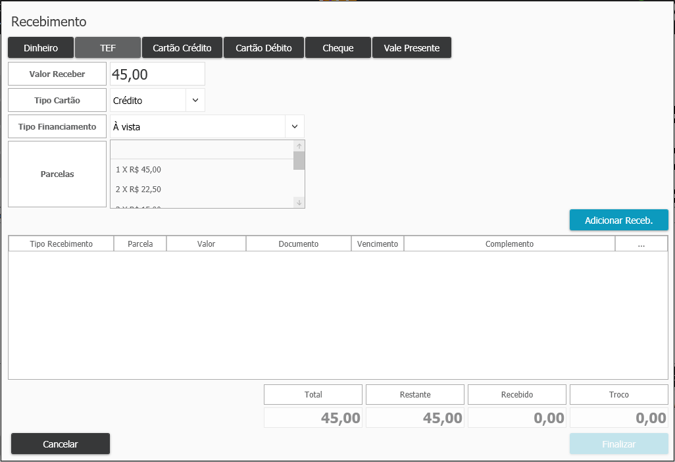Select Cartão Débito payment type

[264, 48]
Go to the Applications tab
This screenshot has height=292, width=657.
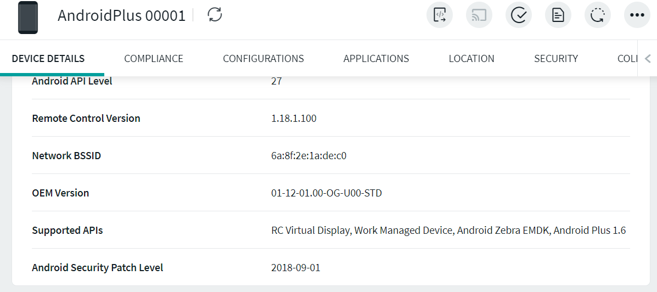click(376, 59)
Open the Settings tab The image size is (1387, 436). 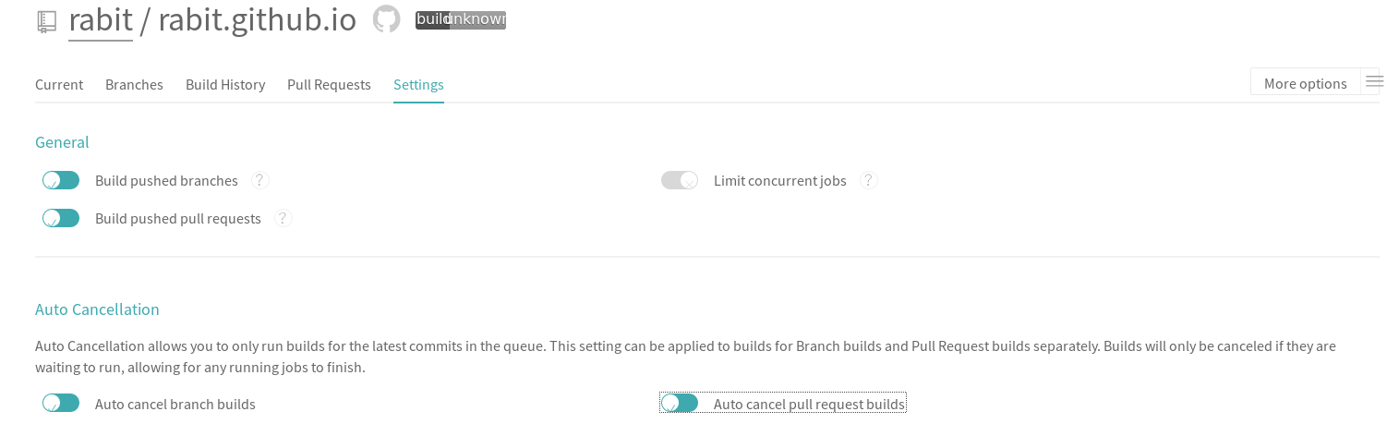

★ ★ ★ ★ ★ ★ ★

• [WORK TASK]: Nothing but the lines from the one holding "Go to the Applications tab" through the final line of the entries should be retyped, exactly as they stand and without pictures.

• [ANSWER TO THIS PROBLEM]:
Go to the Applications tab
This screenshot has height=292, width=657.
click(376, 59)
Open the Settings tab The image size is (1387, 436). 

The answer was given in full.